Apatow's approach is collaborative. He started out writing jokes for Jim Carey and Rosanne Barr and has been involved in developing a string of hits including Bridesmaids and Anchorman.
"My dream was to be a stand up comedian, but at some point I realised that I was better at writing for people than performing myself," he says.
"It took me about 10 years to slowly discover my own sensibility and that's when I started directing."
This is 40 is Apatow's fourth turn at feature film directing, following The 40 Year Old Virgin, Knocked Up and Funny People.
"I didn't consciously think I was having some kind of mid-life meltdown, but I have made two movies with 40 in the title so that must mean something," he laughs.
His own age anxieties are not the only fuel for Apatow's distinct brand of comedy. He has also made a success out of fostering comedy actors and writers, often at the beginning of their careers.

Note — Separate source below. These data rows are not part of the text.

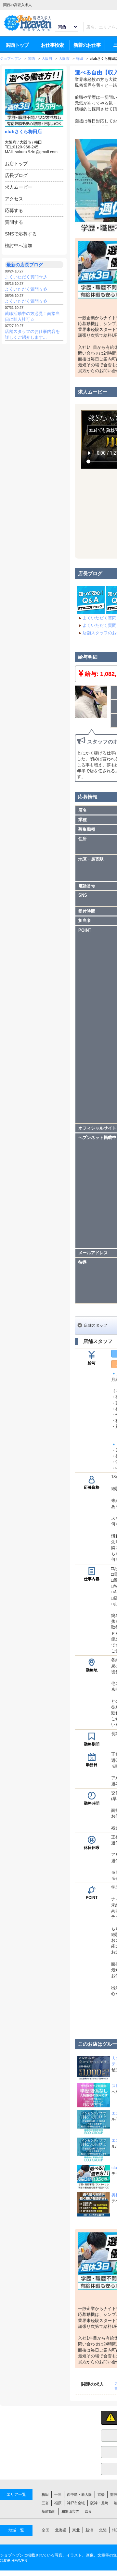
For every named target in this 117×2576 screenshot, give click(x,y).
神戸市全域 (76, 2503)
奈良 (88, 2511)
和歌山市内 (70, 2511)
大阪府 (11, 142)
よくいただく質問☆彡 (26, 276)
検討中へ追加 (18, 245)
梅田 (38, 142)
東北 (76, 2530)
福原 (57, 2503)
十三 (57, 2494)
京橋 (101, 2494)
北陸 (103, 2530)
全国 (45, 2530)
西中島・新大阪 (79, 2494)
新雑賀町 (49, 2511)
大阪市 (25, 142)
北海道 (61, 2530)
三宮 (45, 2503)
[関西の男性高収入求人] (27, 30)
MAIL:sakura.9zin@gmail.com (31, 152)
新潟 (89, 2530)
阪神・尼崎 (99, 2503)
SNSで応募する (21, 233)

"As a producer, there are comedy actors and actresses that I take to and I want to help them get their visions on the screen.
"So when I meet someone like Lena Dunham [Girls] or Kirsten Wiig [Bridesmaids] it's about trying to understand what they want to do and trying to figure out how to help them get there.
"That's really fun for me, especially when people are doing their first starring roles. They have so much energy and they're so excited. It's a great moment."
Apatow's latest collaboration helped writer, director and star Dunham launch her own successful HBO series, Girls.
Dunham "is very honest," he says. "She wants to talk about her life and how she sees the world. She's not afraid of people's reaction to it, she's not obsessed with likeability.
"She just cares about expressing herself and that inspires me to go all the way, to not hold back and not censor myself."
If This is 40 is an uncensored glimpse into Apatow's mid-life, what should we expect to see as he gets older?
"I am sure I will do my funny version of Amour at some point," he says.
This is 40 is in UK cinemas on 14 February.